From: "richard flores" <12thst@bellsouth.net>
Newsgroups: alt.org.natl-assn-mortgage-brokers
Subject: Re: Loan Options
Date: Fri, 17 Oct 2003 01:41:55 -0400
nice tip, thanks
"Jeff Strickland" wrote in message
news:volied98fr82f7@corp.supernews.com...
>
> "richard flores" <12thst@bellsouth.net> wrote in message
> news:Ij%hb.3282$JE4.2725@bignews4.bellsouth.net...
> >
> > Which solution would be more appealing on these two mortgages?
> >
> > Option 1:
> > Take a loan for 95% at 180,500 @ 5.75 and PMI of $117.33 per month.
> >
> The loan payment, principle and interest, is 1053.35. Add the PMI, and the
> payment is 1170.68. The PMI is not tax deductable.
>
>
>
>
> > Option 2:
> > 80/15/5
> > Finance 80% or $152,000 at 5.75% and the other 15% ($28,000) at 7% fixed
> and
> > ammortized over fifteen years.
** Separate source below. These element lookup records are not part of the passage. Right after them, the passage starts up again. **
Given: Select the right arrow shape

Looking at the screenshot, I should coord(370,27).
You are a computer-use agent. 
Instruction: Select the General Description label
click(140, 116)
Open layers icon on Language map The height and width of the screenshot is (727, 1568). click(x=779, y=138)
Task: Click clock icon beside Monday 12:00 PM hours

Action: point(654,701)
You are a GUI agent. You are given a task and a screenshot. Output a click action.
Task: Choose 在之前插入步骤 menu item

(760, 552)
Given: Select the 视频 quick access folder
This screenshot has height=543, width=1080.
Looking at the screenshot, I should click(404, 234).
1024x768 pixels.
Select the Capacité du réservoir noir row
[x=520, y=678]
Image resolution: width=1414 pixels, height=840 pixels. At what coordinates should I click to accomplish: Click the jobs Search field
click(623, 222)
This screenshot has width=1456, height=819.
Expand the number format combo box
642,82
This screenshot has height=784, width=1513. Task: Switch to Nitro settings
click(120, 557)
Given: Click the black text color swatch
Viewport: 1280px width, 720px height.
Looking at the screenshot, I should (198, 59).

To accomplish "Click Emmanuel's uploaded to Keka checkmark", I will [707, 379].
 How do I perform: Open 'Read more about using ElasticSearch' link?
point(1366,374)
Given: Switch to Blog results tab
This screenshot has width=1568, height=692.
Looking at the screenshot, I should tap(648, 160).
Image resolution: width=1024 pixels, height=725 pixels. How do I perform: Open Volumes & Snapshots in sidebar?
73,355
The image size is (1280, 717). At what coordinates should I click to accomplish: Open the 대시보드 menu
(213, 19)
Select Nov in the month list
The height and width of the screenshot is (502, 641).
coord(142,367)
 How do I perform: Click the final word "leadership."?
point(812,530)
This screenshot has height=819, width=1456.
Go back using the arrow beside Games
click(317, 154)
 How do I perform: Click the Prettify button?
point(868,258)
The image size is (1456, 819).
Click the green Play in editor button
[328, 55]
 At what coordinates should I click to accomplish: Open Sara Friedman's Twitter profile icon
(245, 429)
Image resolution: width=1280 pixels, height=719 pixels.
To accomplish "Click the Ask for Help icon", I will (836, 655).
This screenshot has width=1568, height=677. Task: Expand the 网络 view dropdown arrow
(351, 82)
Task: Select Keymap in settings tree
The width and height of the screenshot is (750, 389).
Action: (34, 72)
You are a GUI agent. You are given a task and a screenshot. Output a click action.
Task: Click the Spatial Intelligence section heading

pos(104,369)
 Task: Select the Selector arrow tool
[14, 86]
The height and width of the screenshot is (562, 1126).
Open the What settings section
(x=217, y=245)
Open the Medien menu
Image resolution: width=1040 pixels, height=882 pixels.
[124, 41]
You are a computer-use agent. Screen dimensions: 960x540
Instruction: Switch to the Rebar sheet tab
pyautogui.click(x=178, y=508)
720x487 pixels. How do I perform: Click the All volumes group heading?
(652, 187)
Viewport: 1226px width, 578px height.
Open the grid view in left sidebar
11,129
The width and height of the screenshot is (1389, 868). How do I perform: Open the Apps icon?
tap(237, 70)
No PMI
> >
> The proposed 1st gives a payment (P & I) of 887.03, and the 2nd gives a
> payment of 251.67, added together the total payment is 1138.70. You save
> 31.98 per month with this plan, AND the interest on the 2nd is tax
> deductable. This gives you nearly $600 per year in tax deductions.
>
>
>
>
> > (Also, should I get a fixed rate on the 15% loan or a Home Equity line
of
> > credit?)
> >
> Get the Fixed. The HELOC is an adjustable that can easily exceed the 7%
rate
> that you are getting today. The HELOC is better suited to loans where you
> need "working capital". Lets say you had been in the house for a few years
> and wanted to buy a new car. You could use a HELOC to buy the car and get
a
> tax deduction because the loan is tied to the property instead of the
> vehicle. You pay the loan back, then decide you want to take a trip. Write
a
> check against the HELOC, and pay it back at a lower rate than the credid
> card companies will give. Maybe you need a new kitchen, the HELOC will get
> it installed.
>
> In your situation, you will be using 100% of the HELOC on the very first
> day, and a typical HELOC borrower will use a portion of the loan on the
> first day, and keep the remaining portion in loan reserve until the need
for
> the funds arises. In a HELOC, you only pay interest on the portin of the
> funds that you have actually spent, on a Home Equity Loan (2nd), you will
> get the full amount of the funds immediately, and pay interest on the
entire
> amount, even if you have not physically spent it yet.